Incorrect subquery column :
When writing a subquery, it is very easy to abstract yourself from the main query logic and concentrate on the subquery itself. This can lead to the innocent mistake of substituting a column from the subquery source table for a column with similar name from the main query.
Let's look at two very simple tables; one is a Sales table containing sales data, and the other is an auxiliary Calendar table that has all calendar dates and holidays (abbreviated here):
Sales table:
sale_date sale_amount
---------- -----------
2009-01-01 120.50
2009-01-02 115.00
2009-01-03 140.80
2009-01-04 100.50
Calendar table:
calendar_date holiday_name
------------- ----------------
2009-01-01 New Year's Day
2009-01-02 NULL
2009-01-03 NULL
2009-01-04 NULL
2009-01-05 NULL
Our task is to retrieve sales data for holiday dates only. It seems like a trivial query to write:
SELECT sale_date, sale_amount
FROM Sales AS S
WHERE sale_date IN (SELECT sale_date
FROM Calendar AS C
WHERE holiday_name IS NOT NULL);
However, you'll find that query simply returns all rows from the Sales table! A closer look at the query reveals that the culprit to be the SELECT list of the subquery. It accidentally references the sales_date column from the Sales table, instead of the calendar_date column from the Calendar table.
If that is the case, why did we not get an error? Although the outcome was not what we expected, this is still a valid SQL statement. When using a subquery, the outer query's columns are exposed to the inner query. Here, we unintentionally converted the self-contained subquery, to be executed once and the value passed to the outer query, to a correlated subquery, logically executed once for every row returned by the outer query.

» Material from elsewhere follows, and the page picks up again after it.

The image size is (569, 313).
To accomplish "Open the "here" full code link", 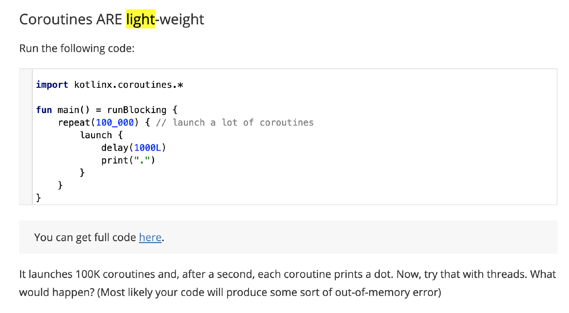I will coord(150,237).
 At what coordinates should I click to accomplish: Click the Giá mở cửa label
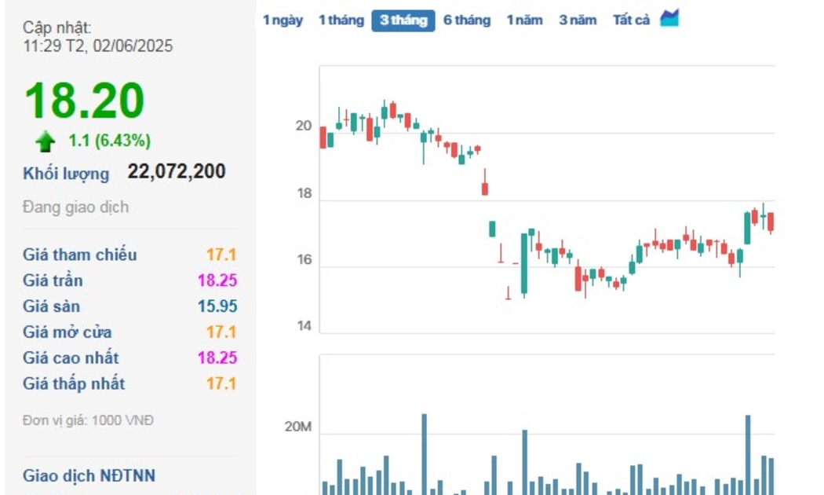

As a result, the subquery evaluates to sale_date IN (sale_date) which is always true, as long as there is at least one holiday date in the Calendar table, and so our result set returns all rows from the Sales table. Of course, the fix is easy in this case; we simply use the correct date column from the Calendar table:
SELECT sale_date, sale_amount
FROM Sales AS S
WHERE sale_date IN (SELECT C.calendar_date
FROM Calendar AS C
WHERE C.holiday_name IS NOT NULL);
This illustrates another important point: it is a best practice to prefix columns in subqueries with table aliases. For example, if we had used an alias like this:
SELECT sale_date, sale_amount
FROM Sales AS S
WHERE sale_date IN (SELECT C.sale_date
FROM Calendar AS C
WHERE holiday_name IS NOT NULL);
Then this query would have resulted in an error – "Error: Invalid column name 'sale_date'".